PROVIDED ENTRIES:

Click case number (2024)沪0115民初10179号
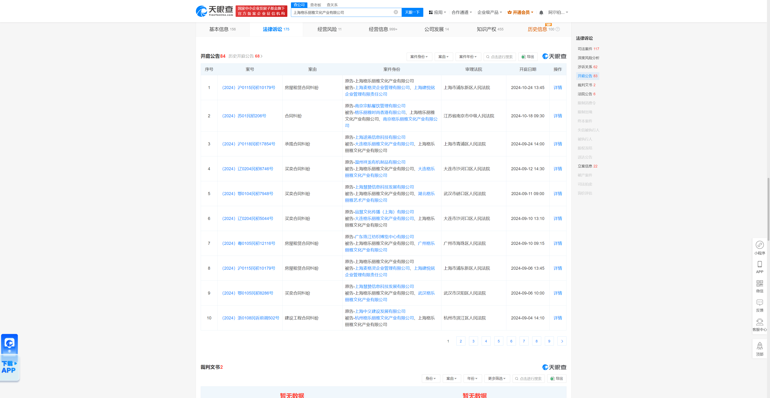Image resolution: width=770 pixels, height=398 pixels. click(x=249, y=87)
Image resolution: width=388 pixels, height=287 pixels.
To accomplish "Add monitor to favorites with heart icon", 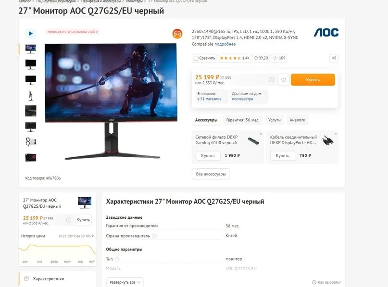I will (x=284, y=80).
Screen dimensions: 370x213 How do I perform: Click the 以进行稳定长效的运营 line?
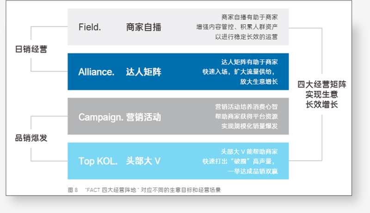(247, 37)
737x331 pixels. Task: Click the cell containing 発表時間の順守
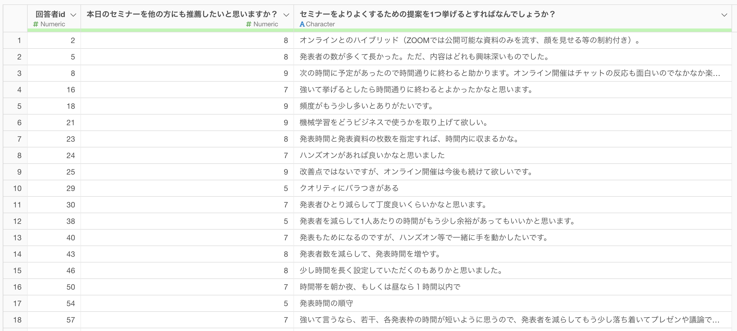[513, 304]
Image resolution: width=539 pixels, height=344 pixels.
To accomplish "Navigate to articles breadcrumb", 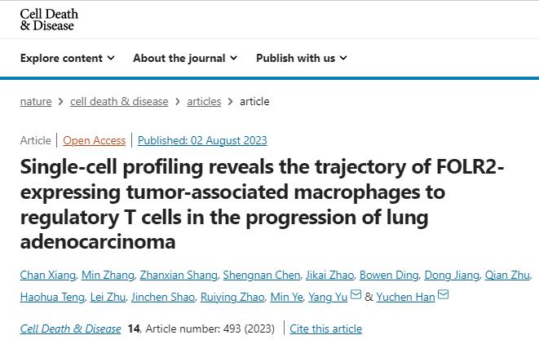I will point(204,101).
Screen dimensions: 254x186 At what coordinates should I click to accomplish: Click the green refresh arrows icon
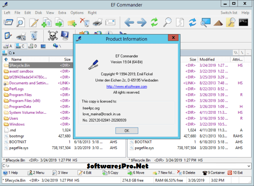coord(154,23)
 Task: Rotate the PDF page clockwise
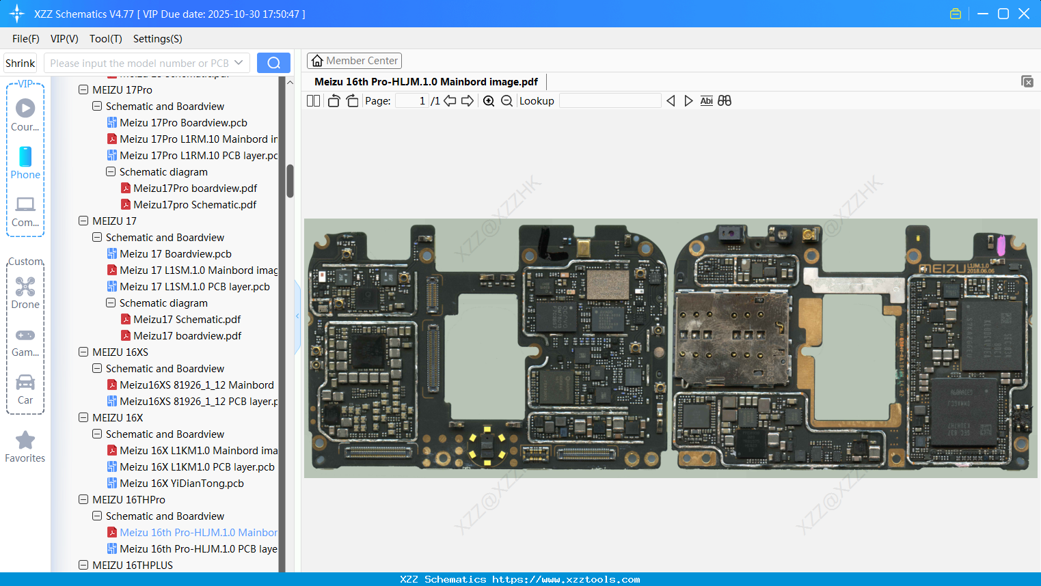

REQUIRED ACTION: The line containing "Screen dimensions: 254x186" and every line after it, up to the last line of the data, should be returned exactly, without the pictures.

WORKED SOLUTION:
Screen dimensions: 254x186 At what coordinates should I click to accomplish: Click the green refresh arrows icon
coord(154,23)
 Task: Rotate the PDF page clockwise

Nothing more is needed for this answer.